If you’ve been within shouting distance of me over the last month, you’ve probably heard me singing the praises of Needlebase, a great new point-and-click tool for extracting, sorting and visualizing data from across pages around the web. I’ve been using it for all kinds of things and now you can too.
When we first reviewed Needle here on ReadWriteWeb, it was in closed beta and new users had to request an account. Now it’s open and available for all: free for personal use or by subscription for commercial use. Check out some examples of ways I’ve used this exciting new technology below.
Needlebase allows you to view web pages through a virtual browser, point and click to train it in understanding what fields on that page are of interest to you and how those fields relate to each other. Then the program goes and scrapes the data from all of those fields, publishes them into a table, list or map, and recommends merges of cells that appear to be mistakenly separate. It’s very cool and it lets non-technical people do things with data quickly and easily that we used to require the assistance of someone more technical to do.
For example, I’ve already used Needle to do the following. But first, the official Needle demo video…
And here are a few ways I’ve used Needlebase so far.
Last month a local newspaper reported that a big new data center had opened in Salt Lake City with a mystery anchor client. The paper believed the client was Twitter, as the company has said it was going to open its first off-site data center in Utah at an undisclosed date.
We used Needlebase to look at all the tweets from people on the Twitter list of Twitter staff members and extract the username, message body and location, if exposed. Needlebase scraped the last 1500 Tweets in less than 5 minutes. We displayed them on a map and saw that there was just one Tweet published in that time from Utah: a Twitter Site Operations Technician who had just left San Francisco to move to Salt Lake City, complaining about Qwest router problems. That wasn’t quite confirmation, but it sure felt like a valuable clue and was very easy to come by thanks to Needlebase.

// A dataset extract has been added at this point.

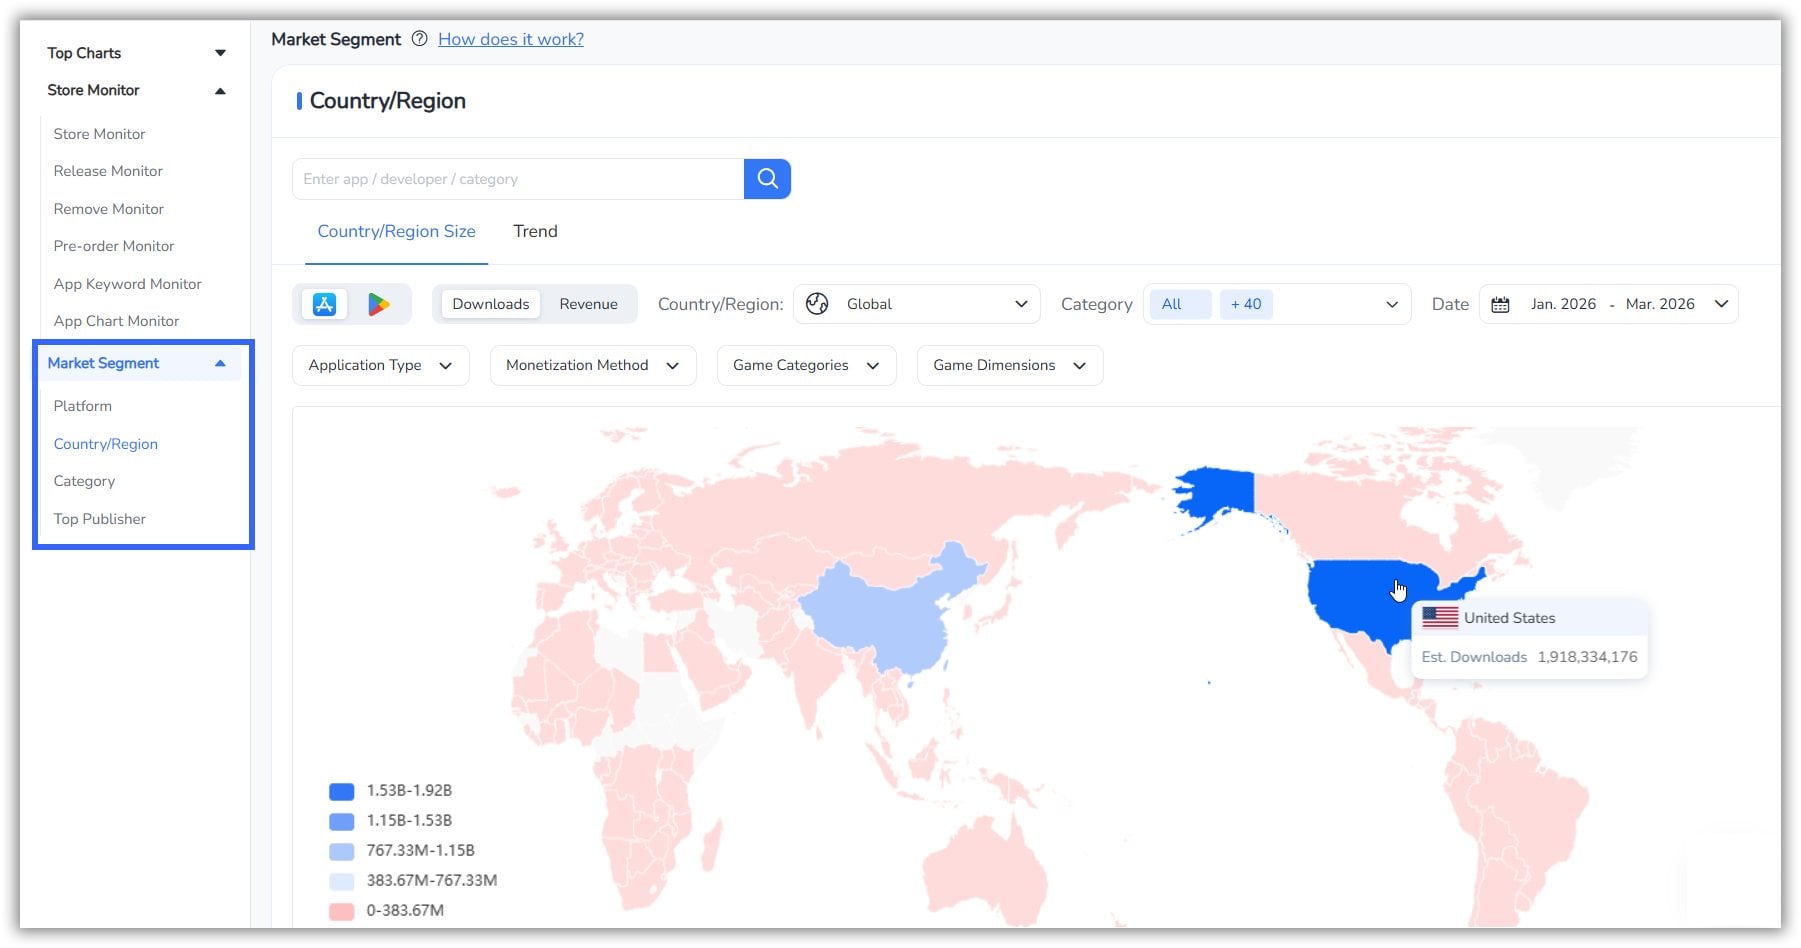Open the Application Type dropdown
Image resolution: width=1801 pixels, height=948 pixels.
click(380, 365)
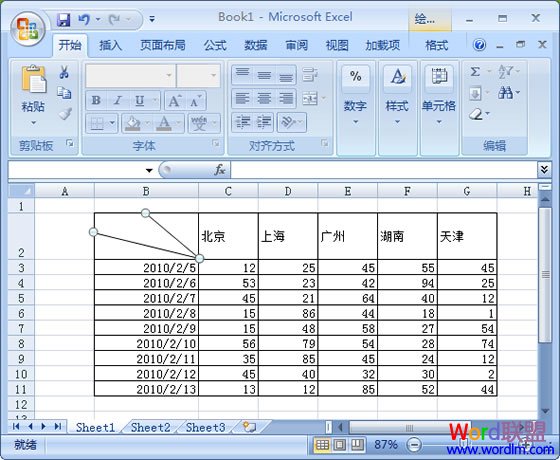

Last night I found a solution to a long-running issue I’ve been struggling with. I’ve got this list of 300 blogs around the web that cover geotechnology (that’s a whole other story) and have them all run through Postrank. That service ranks them in order of most to least social media and reader engagement per blog post.
Wouldn’t it be great to extract that data over time, to track it and to turn it into blog posts? I think it would. I couldn’t figure out how to get all the data out that I wanted though.
Enter Needlebase. Last night I pointed Needle to my Postrank pages for geotech blogs and in minutes it pulled down all the data I wanted. I exported that data as a CSV, uploaded it to Google Docs as a spreadsheet, did a little subtraction and now have the following chart tracking the top 300 geotech blogs on the web. Now in my handy spreadsheet, I was able to set up a function to show me which blogs jumped or fell in the rankings the most over the previous week. Thanks, Needlebase!
I’ve written here about how to use Mechanical Turk to get ready and rock an industry event. Needlebase can prove useful for that as well.
My wife Mikalina, for example, has used Needle to extract the session titles, speakers, topic tags and more information about all of the SXSW Interactive sessions that have been announced so far. The sky’s the limit on what could be done using that.
There are all kinds of other ways that a tool like this can be used. There is a learning curve, but it’s nothing compared to what it would take to learn to do this kind of work programmatically. When we first reviewed Needlebase, beta invites had to be requested by email. We got emails, which were then forwarded to the company, from a wide variety of people. A Japanese potter, a local yarn store owner, a Geocacher who wanted to organize his online geocaching information and enterprise mobile app developers, for example. We got an email from a publisher who wanted to scrape their website for place names and see what parts of the world they cover the most and least.
Needlebase was built as a side project of travel search company ITA Software. Google is currently in legal negotiations to acquire ITA (the US government isn’t sure it wants Google to own travel search too).
What will Google do with Needlebase if it gets its hands on it? I’m much more interested in hearing what you are going to do with it, now that anyone can use it.
The DIY Data Hackers Toolkit
I put Needle in my mind in between two other wonderful tools. On one end of the spectrum is the now Yahoo-acquired Dapper, which anyone can use to build an RSS feed from changes made to any field on any web page. (See: The Glory and Bliss of Screen Scraping and How Yahoo’s Latest Acquisition Stole and Broke My Heart)
One the other end of the spectrum is the brand-new Extractiv, a bulk web-crawling and semantic analysis tool that’s also remarkably easy to use. Earlier this month I used Extractiv to search across 300 top geotech blogs for all instances of the word “ESRI,” all entities mentioned in relation to ESRI and the words used to describe those relations. The service processed 125,000 pages and spit out my results in less than an hour for less than a dollar. That’s incredible – it’s a game changer.
Needlebase is too. It sits somewhere in between Dapper and Extractiv, I think. These tools are democratizing the ability to extract and work with data from across the web. They are to text processing what blogging was to text publishing.
I’ll stop now so you can go and start learning to use Needlebase. Let me know what cool things you figure out how to use it for.